>> BEGIN Provided records

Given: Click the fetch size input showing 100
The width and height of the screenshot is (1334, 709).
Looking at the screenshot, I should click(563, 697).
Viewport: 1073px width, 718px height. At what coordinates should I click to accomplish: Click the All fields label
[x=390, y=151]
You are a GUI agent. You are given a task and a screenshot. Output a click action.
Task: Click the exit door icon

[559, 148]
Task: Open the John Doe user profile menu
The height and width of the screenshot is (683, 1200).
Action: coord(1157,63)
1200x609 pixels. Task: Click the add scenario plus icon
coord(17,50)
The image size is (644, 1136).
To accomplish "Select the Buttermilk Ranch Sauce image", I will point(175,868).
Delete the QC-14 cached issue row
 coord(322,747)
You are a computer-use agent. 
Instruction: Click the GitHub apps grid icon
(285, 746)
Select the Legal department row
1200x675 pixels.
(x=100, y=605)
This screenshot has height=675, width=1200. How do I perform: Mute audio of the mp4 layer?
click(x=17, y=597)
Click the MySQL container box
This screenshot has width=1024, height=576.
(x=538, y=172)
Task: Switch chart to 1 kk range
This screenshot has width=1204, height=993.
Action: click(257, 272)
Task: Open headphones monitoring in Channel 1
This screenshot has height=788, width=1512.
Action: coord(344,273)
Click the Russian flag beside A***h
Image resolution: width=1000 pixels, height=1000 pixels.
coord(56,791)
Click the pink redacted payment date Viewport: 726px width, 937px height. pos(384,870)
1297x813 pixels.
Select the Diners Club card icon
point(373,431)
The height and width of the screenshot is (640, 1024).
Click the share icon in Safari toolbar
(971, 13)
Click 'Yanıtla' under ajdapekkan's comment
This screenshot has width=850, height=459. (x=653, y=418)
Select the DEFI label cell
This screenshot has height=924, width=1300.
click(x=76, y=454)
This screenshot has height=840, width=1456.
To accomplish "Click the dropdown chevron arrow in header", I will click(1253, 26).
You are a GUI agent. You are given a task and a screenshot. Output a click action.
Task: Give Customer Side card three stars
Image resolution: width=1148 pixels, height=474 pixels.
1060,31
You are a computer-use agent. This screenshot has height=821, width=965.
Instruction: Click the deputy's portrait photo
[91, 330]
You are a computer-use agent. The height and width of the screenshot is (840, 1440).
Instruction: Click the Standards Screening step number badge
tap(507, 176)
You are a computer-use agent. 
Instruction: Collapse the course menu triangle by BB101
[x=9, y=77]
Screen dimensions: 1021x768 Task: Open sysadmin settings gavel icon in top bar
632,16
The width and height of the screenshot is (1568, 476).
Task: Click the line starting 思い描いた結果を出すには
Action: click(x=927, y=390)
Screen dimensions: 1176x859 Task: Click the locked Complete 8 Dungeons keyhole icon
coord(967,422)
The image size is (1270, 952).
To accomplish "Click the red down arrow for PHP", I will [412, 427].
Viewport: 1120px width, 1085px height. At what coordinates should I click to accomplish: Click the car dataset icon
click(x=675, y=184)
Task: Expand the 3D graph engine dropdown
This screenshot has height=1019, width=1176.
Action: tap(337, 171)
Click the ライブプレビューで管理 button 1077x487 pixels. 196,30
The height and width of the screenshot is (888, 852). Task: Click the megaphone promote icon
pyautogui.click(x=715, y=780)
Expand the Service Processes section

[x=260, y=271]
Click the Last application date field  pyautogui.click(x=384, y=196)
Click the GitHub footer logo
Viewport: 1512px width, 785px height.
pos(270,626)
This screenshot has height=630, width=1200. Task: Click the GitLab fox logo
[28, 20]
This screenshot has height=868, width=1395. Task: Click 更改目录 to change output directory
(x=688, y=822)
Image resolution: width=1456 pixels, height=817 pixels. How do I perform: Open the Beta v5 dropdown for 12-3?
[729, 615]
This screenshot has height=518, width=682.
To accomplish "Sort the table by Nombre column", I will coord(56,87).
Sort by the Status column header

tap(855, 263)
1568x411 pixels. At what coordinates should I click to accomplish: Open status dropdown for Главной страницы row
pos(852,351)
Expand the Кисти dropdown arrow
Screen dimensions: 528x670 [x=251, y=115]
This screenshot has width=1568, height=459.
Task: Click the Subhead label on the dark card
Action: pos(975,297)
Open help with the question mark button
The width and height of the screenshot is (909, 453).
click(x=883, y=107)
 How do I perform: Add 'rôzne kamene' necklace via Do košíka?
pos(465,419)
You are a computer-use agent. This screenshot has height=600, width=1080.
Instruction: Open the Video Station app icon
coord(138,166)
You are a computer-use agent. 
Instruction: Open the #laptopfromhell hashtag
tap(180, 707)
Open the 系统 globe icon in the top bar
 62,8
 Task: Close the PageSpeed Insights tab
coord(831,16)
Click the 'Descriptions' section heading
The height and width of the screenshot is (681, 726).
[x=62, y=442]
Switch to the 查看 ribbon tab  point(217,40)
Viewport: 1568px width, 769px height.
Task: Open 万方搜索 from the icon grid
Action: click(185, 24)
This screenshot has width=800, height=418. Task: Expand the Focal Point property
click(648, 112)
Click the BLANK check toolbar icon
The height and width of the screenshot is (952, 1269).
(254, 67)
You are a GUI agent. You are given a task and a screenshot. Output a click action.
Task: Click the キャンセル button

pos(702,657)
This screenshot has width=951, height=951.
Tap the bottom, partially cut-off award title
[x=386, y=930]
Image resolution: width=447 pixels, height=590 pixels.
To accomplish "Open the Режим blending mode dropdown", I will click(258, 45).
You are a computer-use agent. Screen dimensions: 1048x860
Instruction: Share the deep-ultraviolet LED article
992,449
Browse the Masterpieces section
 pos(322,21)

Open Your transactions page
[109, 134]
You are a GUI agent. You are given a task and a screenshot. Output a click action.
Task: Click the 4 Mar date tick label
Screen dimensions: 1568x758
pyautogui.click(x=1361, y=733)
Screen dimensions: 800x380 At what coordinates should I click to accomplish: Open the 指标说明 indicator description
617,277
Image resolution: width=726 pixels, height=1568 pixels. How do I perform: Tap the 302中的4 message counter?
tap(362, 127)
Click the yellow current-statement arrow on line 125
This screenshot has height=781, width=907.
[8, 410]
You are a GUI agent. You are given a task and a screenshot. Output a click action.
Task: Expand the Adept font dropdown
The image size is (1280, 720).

>> END Provided records

What is expected:
Copy the listing above in full, substituting "browser toolbar" for every "Safari toolbar" and leaving all other text unchanged.

Correct response:
Given: Click the fetch size input showing 100
The width and height of the screenshot is (1334, 709).
Looking at the screenshot, I should click(563, 697).
Viewport: 1073px width, 718px height. At what coordinates should I click to accomplish: Click the All fields label
[x=390, y=151]
You are a GUI agent. You are given a task and a screenshot. Output a click action.
Task: Click the exit door icon

[559, 148]
Task: Open the John Doe user profile menu
The height and width of the screenshot is (683, 1200).
Action: coord(1157,63)
1200x609 pixels. Task: Click the add scenario plus icon
coord(17,50)
The image size is (644, 1136).
To accomplish "Select the Buttermilk Ranch Sauce image", I will point(175,868).
Delete the QC-14 cached issue row
 coord(322,747)
You are a computer-use agent. 
Instruction: Click the GitHub apps grid icon
(285, 746)
Select the Legal department row
1200x675 pixels.
(x=100, y=605)
This screenshot has height=675, width=1200. How do I perform: Mute audio of the mp4 layer?
click(x=17, y=597)
Click the MySQL container box
This screenshot has width=1024, height=576.
(x=538, y=172)
Task: Switch chart to 1 kk range
This screenshot has width=1204, height=993.
Action: click(257, 272)
Task: Open headphones monitoring in Channel 1
This screenshot has height=788, width=1512.
Action: coord(344,273)
Click the Russian flag beside A***h
Image resolution: width=1000 pixels, height=1000 pixels.
coord(56,791)
Click the pink redacted payment date Viewport: 726px width, 937px height. pos(384,870)
1297x813 pixels.
Select the Diners Club card icon
point(373,431)
The height and width of the screenshot is (640, 1024).
Click the share icon in browser toolbar
(971, 13)
Click 'Yanıtla' under ajdapekkan's comment
This screenshot has width=850, height=459. (x=653, y=418)
Select the DEFI label cell
This screenshot has height=924, width=1300.
click(x=76, y=454)
This screenshot has height=840, width=1456.
To accomplish "Click the dropdown chevron arrow in header", I will click(1253, 26).
You are a GUI agent. You are given a task and a screenshot. Output a click action.
Task: Give Customer Side card three stars
Image resolution: width=1148 pixels, height=474 pixels.
1060,31
You are a computer-use agent. This screenshot has height=821, width=965.
Instruction: Click the deputy's portrait photo
[91, 330]
You are a computer-use agent. The height and width of the screenshot is (840, 1440).
Instruction: Click the Standards Screening step number badge
tap(507, 176)
You are a computer-use agent. 
Instruction: Collapse the course menu triangle by BB101
[x=9, y=77]
Screen dimensions: 1021x768 Task: Open sysadmin settings gavel icon in top bar
632,16
The width and height of the screenshot is (1568, 476).
Task: Click the line starting 思い描いた結果を出すには
Action: click(x=927, y=390)
Screen dimensions: 1176x859 Task: Click the locked Complete 8 Dungeons keyhole icon
coord(967,422)
The image size is (1270, 952).
To accomplish "Click the red down arrow for PHP", I will [412, 427].
Viewport: 1120px width, 1085px height. At what coordinates should I click to accomplish: Click the car dataset icon
click(x=675, y=184)
Task: Expand the 3D graph engine dropdown
This screenshot has height=1019, width=1176.
Action: tap(337, 171)
Click the ライブプレビューで管理 button 1077x487 pixels. 196,30
The height and width of the screenshot is (888, 852). Task: Click the megaphone promote icon
pyautogui.click(x=715, y=780)
Expand the Service Processes section

[x=260, y=271]
Click the Last application date field  pyautogui.click(x=384, y=196)
Click the GitHub footer logo
Viewport: 1512px width, 785px height.
pos(270,626)
This screenshot has height=630, width=1200. Task: Click the GitLab fox logo
[28, 20]
This screenshot has height=868, width=1395. Task: Click 更改目录 to change output directory
(x=688, y=822)
Image resolution: width=1456 pixels, height=817 pixels. How do I perform: Open the Beta v5 dropdown for 12-3?
[729, 615]
This screenshot has height=518, width=682.
To accomplish "Sort the table by Nombre column", I will coord(56,87).
Sort by the Status column header

tap(855, 263)
1568x411 pixels. At what coordinates should I click to accomplish: Open status dropdown for Главной страницы row
pos(852,351)
Expand the Кисти dropdown arrow
Screen dimensions: 528x670 [x=251, y=115]
This screenshot has width=1568, height=459.
Task: Click the Subhead label on the dark card
Action: pos(975,297)
Open help with the question mark button
The width and height of the screenshot is (909, 453).
click(x=883, y=107)
 How do I perform: Add 'rôzne kamene' necklace via Do košíka?
pos(465,419)
You are a computer-use agent. This screenshot has height=600, width=1080.
Instruction: Open the Video Station app icon
coord(138,166)
You are a computer-use agent. 
Instruction: Open the #laptopfromhell hashtag
tap(180, 707)
Open the 系统 globe icon in the top bar
 62,8
 Task: Close the PageSpeed Insights tab
coord(831,16)
Click the 'Descriptions' section heading
The height and width of the screenshot is (681, 726).
[x=62, y=442]
Switch to the 查看 ribbon tab  point(217,40)
Viewport: 1568px width, 769px height.
Task: Open 万方搜索 from the icon grid
Action: click(185, 24)
This screenshot has width=800, height=418. Task: Expand the Focal Point property
click(648, 112)
Click the BLANK check toolbar icon
The height and width of the screenshot is (952, 1269).
(254, 67)
You are a GUI agent. You are given a task and a screenshot. Output a click action.
Task: Click the キャンセル button

pos(702,657)
This screenshot has width=951, height=951.
Tap the bottom, partially cut-off award title
[x=386, y=930]
Image resolution: width=447 pixels, height=590 pixels.
To accomplish "Open the Режим blending mode dropdown", I will click(258, 45).
You are a computer-use agent. Screen dimensions: 1048x860
Instruction: Share the deep-ultraviolet LED article
992,449
Browse the Masterpieces section
 pos(322,21)

Open Your transactions page
[109, 134]
You are a GUI agent. You are given a task and a screenshot. Output a click action.
Task: Click the 4 Mar date tick label
Screen dimensions: 1568x758
pyautogui.click(x=1361, y=733)
Screen dimensions: 800x380 At what coordinates should I click to accomplish: Open the 指标说明 indicator description
617,277
Image resolution: width=726 pixels, height=1568 pixels. How do I perform: Tap the 302中的4 message counter?
tap(362, 127)
Click the yellow current-statement arrow on line 125
This screenshot has height=781, width=907.
[8, 410]
You are a GUI agent. You are given a task and a screenshot. Output a click action.
Task: Expand the Adept font dropdown
The image size is (1280, 720).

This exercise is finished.